B. Decrease in RBC Count
Decrease in RBC count occurs in the following physiological conditions:
1. High barometric pressures
At high barometric pressures as in deep sea, when the oxygen tension of blood is higher, the RBC count decreases.
2. During sleep
RBC count decreases slightly during sleep and immediately after getting up from sleep. Generally all the activities of the body are decreased during sleep including production of RBCs.
In pregnancy, the RBC count decreases. It is because of increase in ECF volume. Increase in ECF volume, increases the plasma volume also resulting in hemodilution. So, there is a relative reduction in the RBC count.
1. Pathological Polycythemia
Pathological polycythemia is the abnormal increase in the RBC count. Red cell count increases above 7 million/cu mm of the blood. Polycythemia is of two types, the primary polycythemia and secondary polycythemia.
2. Primary Polycythemia – Polycythemia Vera
Primary polycythemia is otherwise known as polycythemia vera. It is a disease characterized by persistent increase in RBC count above 14 million/cu mm of blood. This is always associated with increased white blood cell count above 24,000/cu mm of blood. Polycythemia vera occurs in myeloproliferative disorders like malignancy of red bone marrow.
3. Secondary Polycythemia
This is secondary to some of the pathological conditions (diseases) such as:
1. Respiratory disorders like emphysema.
2. Congenital heart disease.
3. Ayerza’s disease (condition associated with hypertrophy of right ventricle and obstruction of blood flow to lungs).
4. Chronic carbon monoxide poisoning.
5. Poisoning by chemicals like phosphorus and arsenic.
6. Repeated mild hemorrhages.
All these conditions lead to hypoxia which stimulates the release of erythropoietin. Erythropoietin stimulates the bone marrow resulting in increased RBC count.
Abnormal decrease in RBC count is called anemia.
VARIATIONS IN SIZE OF RED BLOOD CELLS
Under physiological conditions, the size of RBCs in venous blood is slightly larger than those in arterial blood. In pathological conditions, the variations in size of RBCs are:
1. Microcytes (smaller cells).
2. Macrocytes (larger cells).
3. Anisocytes (cells with different sizes).
Microcytes are present in:
i. Iron-deficiency anemia
ii. Prolonged forced breathing.
iii. Increased osmotic pressure in blood.
Macrocytes are present in:
i. Megaloblastic anemia.
ii. Decreased osmotic pressure in blood.
Anisocytes occurs in pernicious anemia.
VARIATIONS IN SHAPE OF RED BLOOD CELLS
Shape of RBCs is altered in many conditions including different types of anemia.
1. Crenation: Shrinkage as in hypertonic conditions.
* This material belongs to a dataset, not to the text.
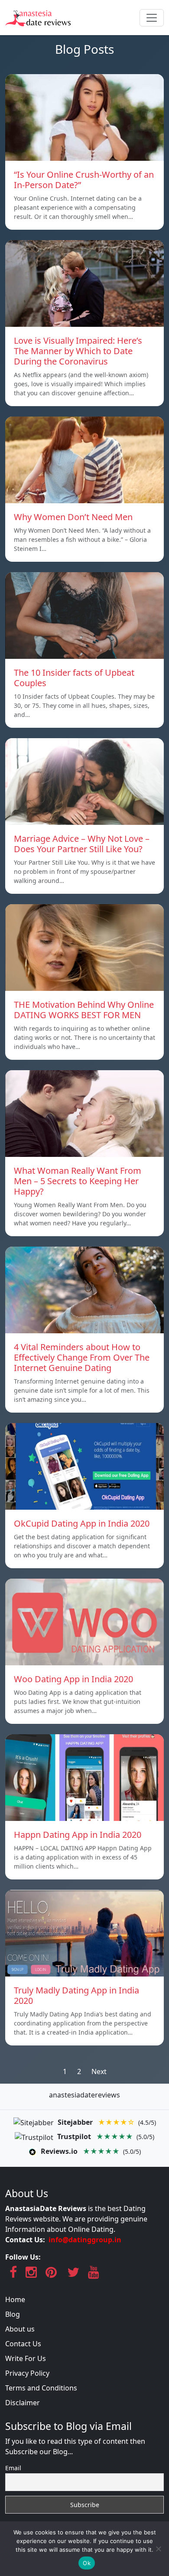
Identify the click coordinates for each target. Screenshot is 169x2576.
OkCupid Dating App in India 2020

2. Spherocytosis: Globular form as in hypotonic conditions.
3. Elliptocytosis: Elliptical shape as in certain types of anemia.
4. Sickle cell: Crescentic shape as in sickle cell anemia.
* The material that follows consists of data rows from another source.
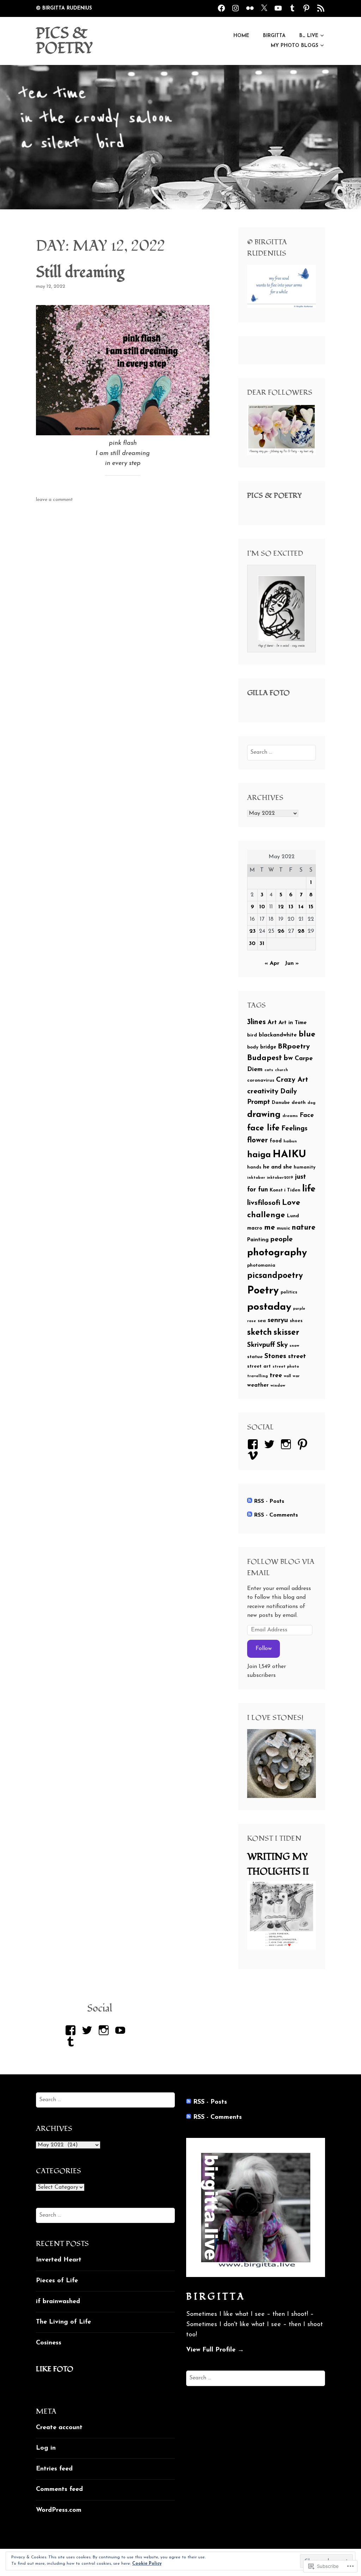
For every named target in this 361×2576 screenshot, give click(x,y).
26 (280, 931)
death (299, 1102)
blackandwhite (278, 1035)
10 (262, 907)
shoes (296, 1321)
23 (252, 931)
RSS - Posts (269, 1501)
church (281, 1070)
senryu (278, 1320)
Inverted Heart (58, 2260)
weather (258, 1385)
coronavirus (260, 1080)
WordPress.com (58, 2510)
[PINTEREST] (306, 8)
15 (310, 907)
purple (299, 1309)
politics (289, 1292)
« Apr (272, 963)
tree (276, 1376)
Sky (282, 1345)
5. Poikilocytosis: Unusual shapes due to deformed cell membrane. The shape will be of flask, hammer or any other unusual shape.
VARIATIONS IN STRUCTURE OF RED BLOOD CELLS
1. PUNCTATE BASOPHILISM
Striated appearance of RBCs by the presence of dots of basophilic materials (porphyrin) is called punctate basophilism. It occurs in conditions like lead poisoning.
2. RING IN RED BLOOD CELLS
Ring or twisted strands of basophilic material appear in the periphery of the RBCs. This is also called the Goblet ring. This appears in the RBCs in certain types of anemia.
3. HOWELL-JOLLY BODIES
In certain types of anemia, some nuclear fragments are present in the ectoplasm of the RBCs. These nuclear fragments are called HowellJolly bodies.